*Problem*: Where the line containing "Task: Toggle the" appears below, begin there and reproduce each line exactly through the last one, omitting pictures.

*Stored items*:
________________________________________

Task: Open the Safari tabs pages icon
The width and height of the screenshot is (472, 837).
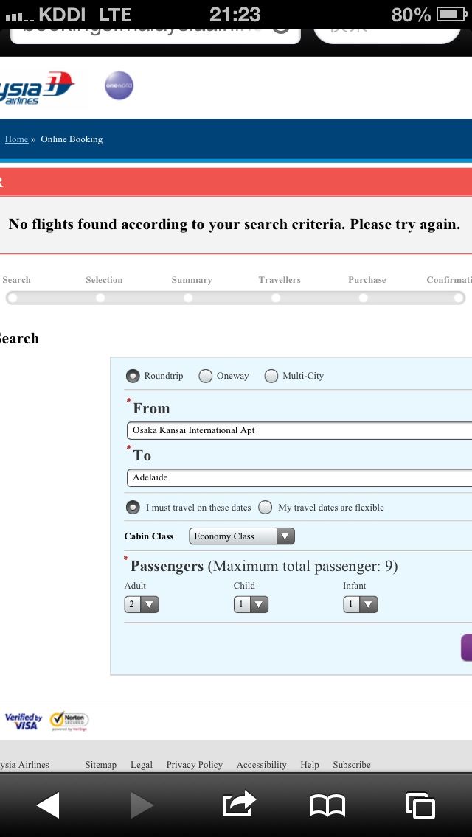Action: [420, 805]
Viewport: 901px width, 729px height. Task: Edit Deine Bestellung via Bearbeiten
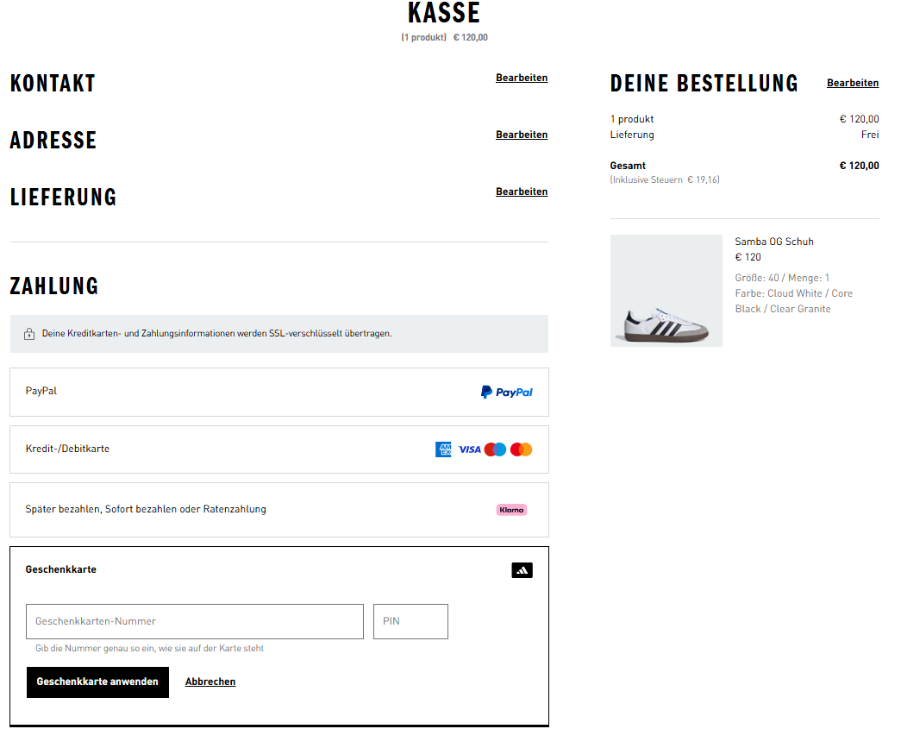tap(852, 84)
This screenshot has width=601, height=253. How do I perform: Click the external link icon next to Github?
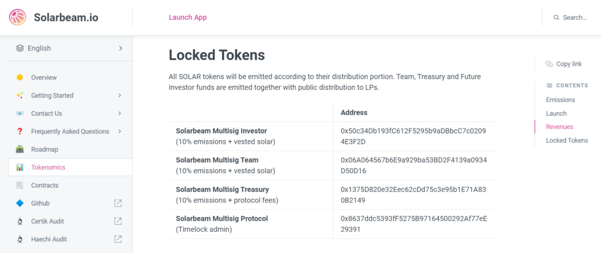click(x=118, y=203)
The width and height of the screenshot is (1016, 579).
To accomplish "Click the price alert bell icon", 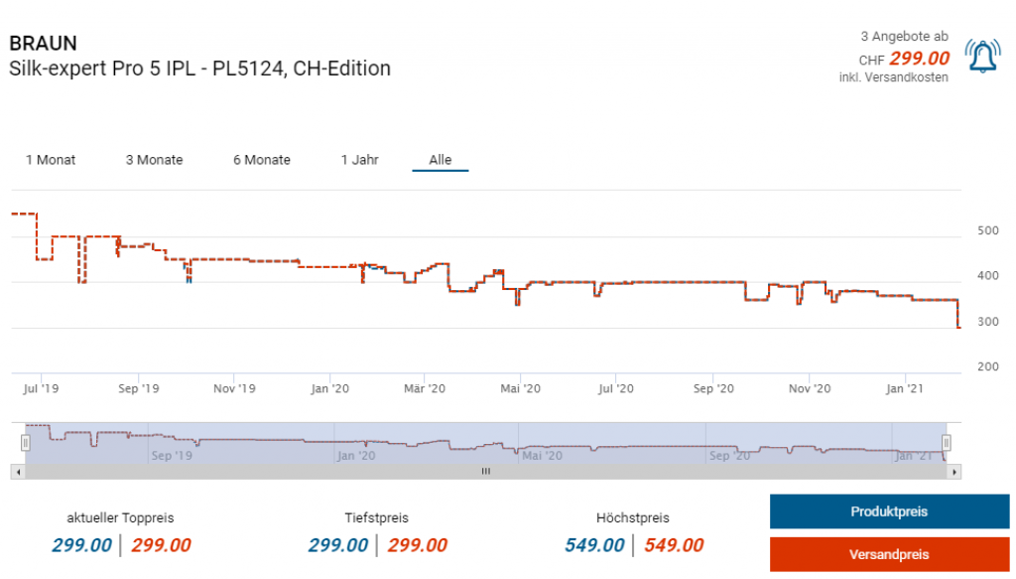I will [x=982, y=58].
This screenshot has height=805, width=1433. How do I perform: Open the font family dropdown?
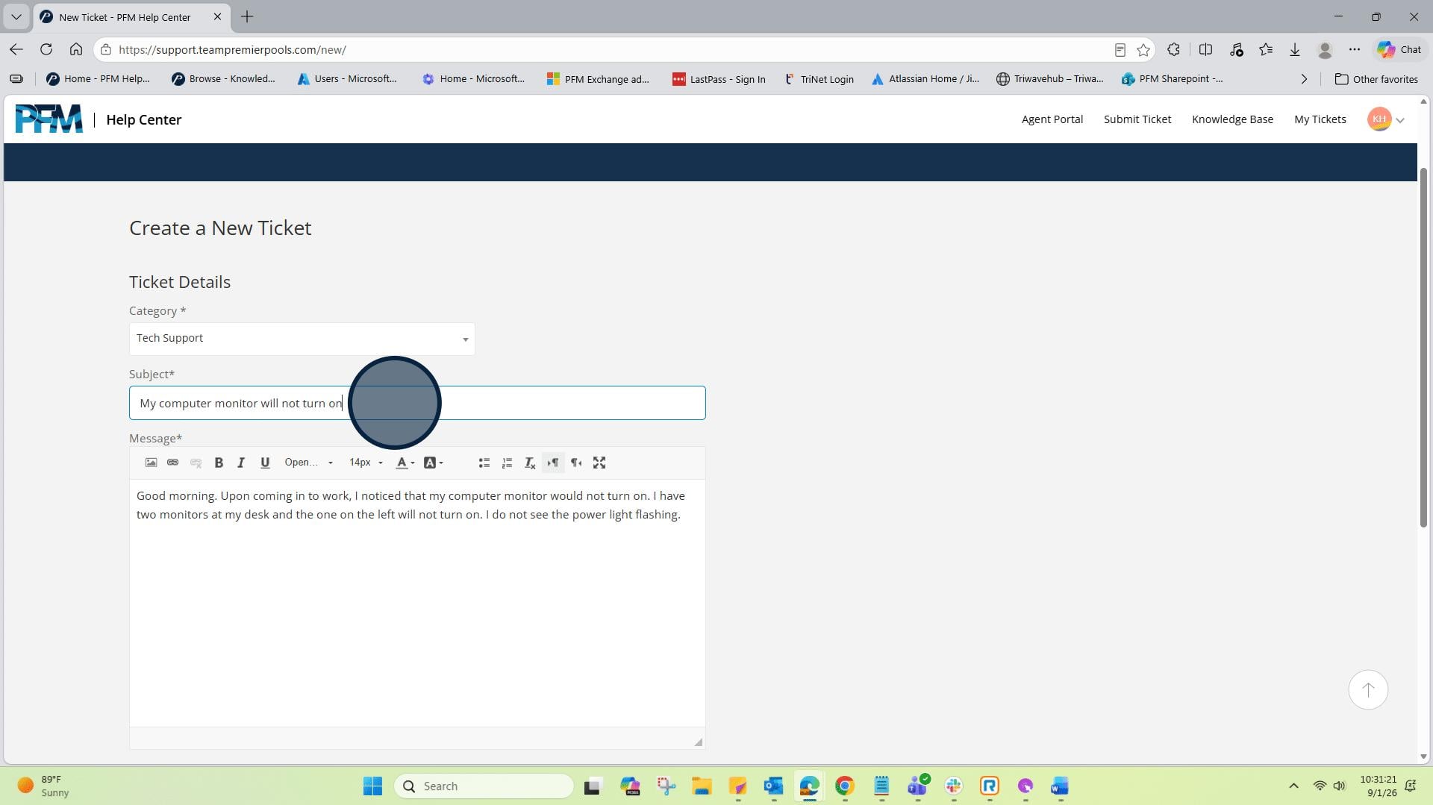308,463
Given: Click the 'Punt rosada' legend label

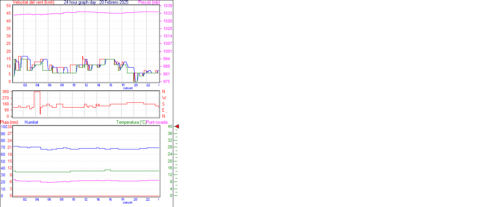Looking at the screenshot, I should coord(157,122).
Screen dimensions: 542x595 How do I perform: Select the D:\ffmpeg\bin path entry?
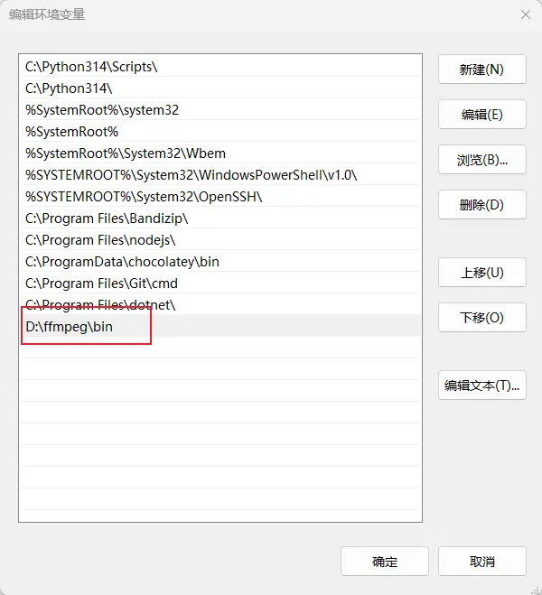70,327
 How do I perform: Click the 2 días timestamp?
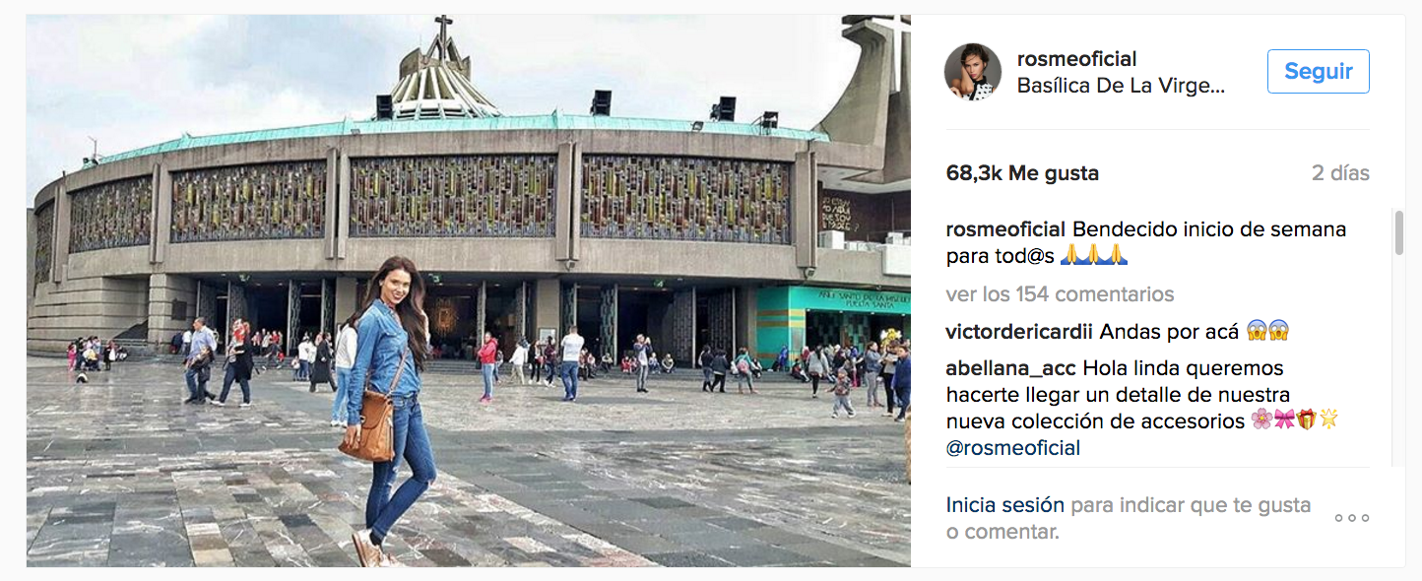pos(1340,173)
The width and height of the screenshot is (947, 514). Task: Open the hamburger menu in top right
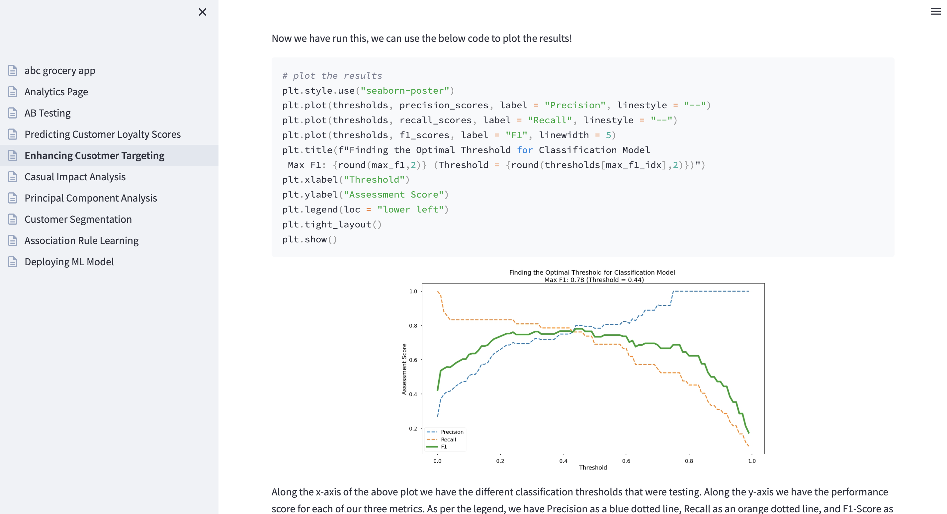click(935, 11)
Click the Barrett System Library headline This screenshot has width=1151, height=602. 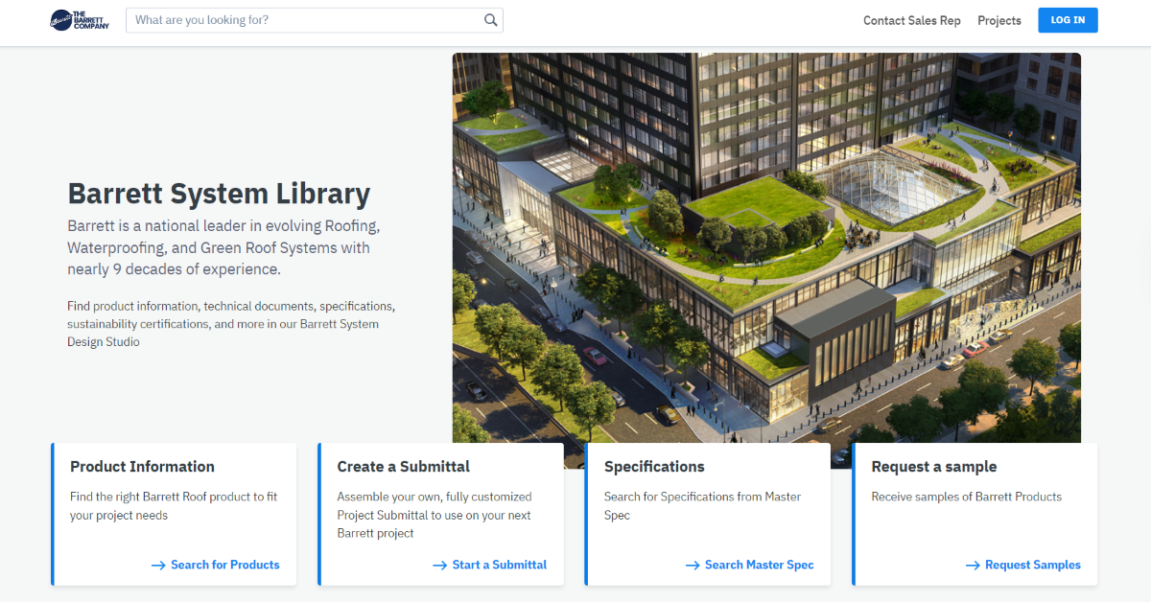tap(219, 195)
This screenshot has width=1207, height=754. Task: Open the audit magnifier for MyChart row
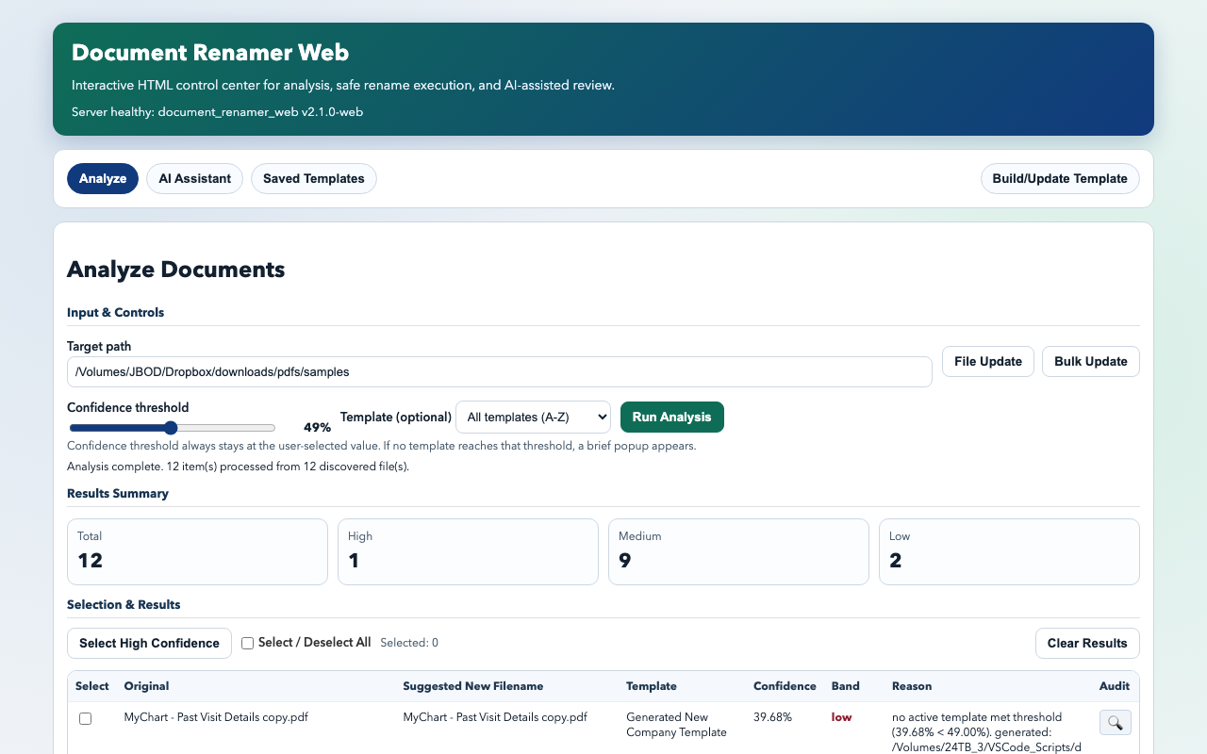coord(1115,723)
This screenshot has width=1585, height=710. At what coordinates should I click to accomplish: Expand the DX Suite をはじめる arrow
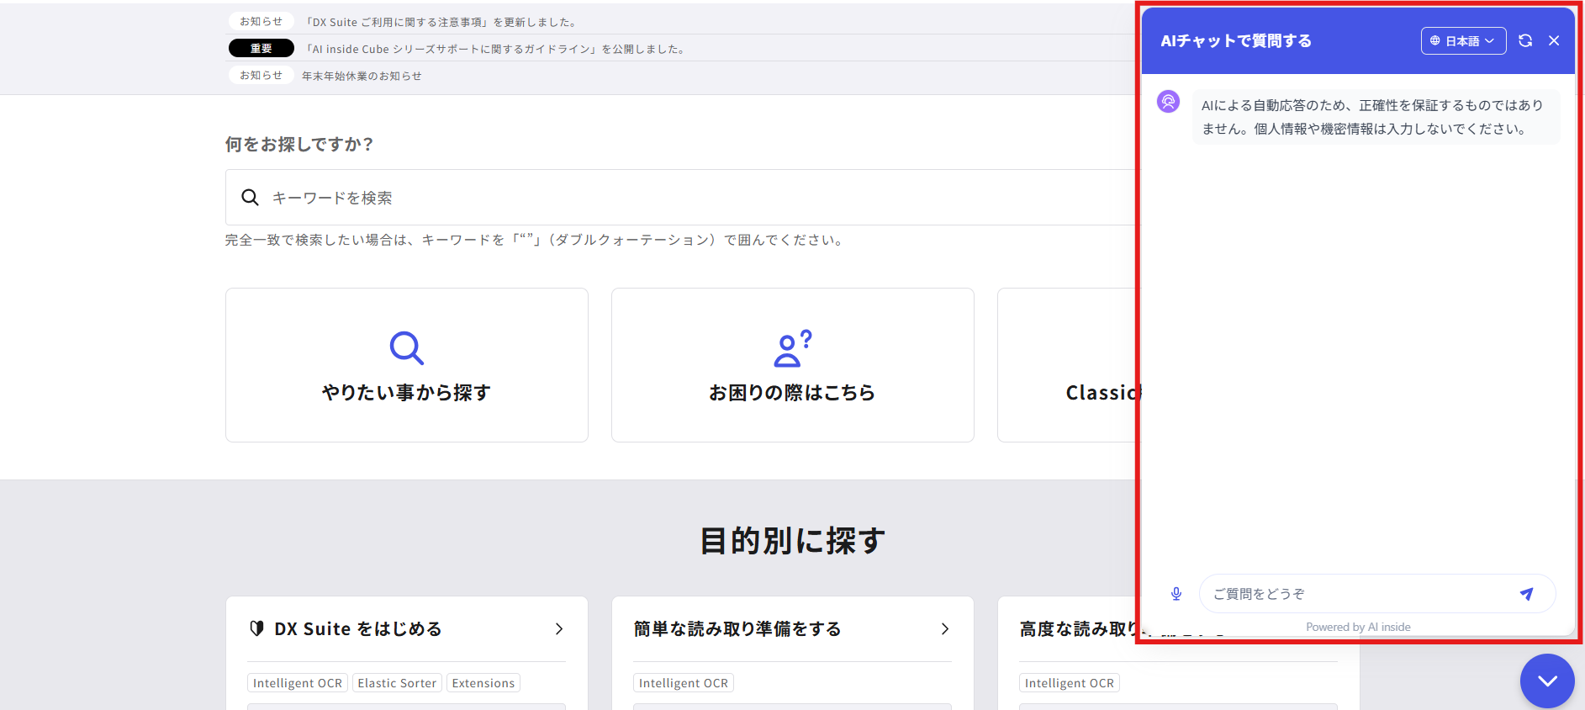[x=559, y=629]
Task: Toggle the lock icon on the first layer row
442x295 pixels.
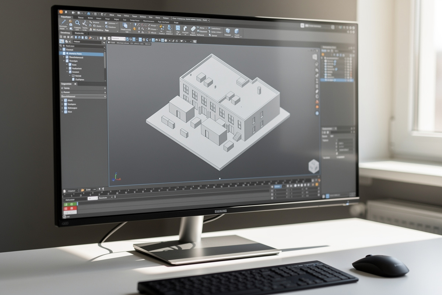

________________________________________

*Written answer*:
Task: Toggle the lock icon on the first layer row
442x295 pixels.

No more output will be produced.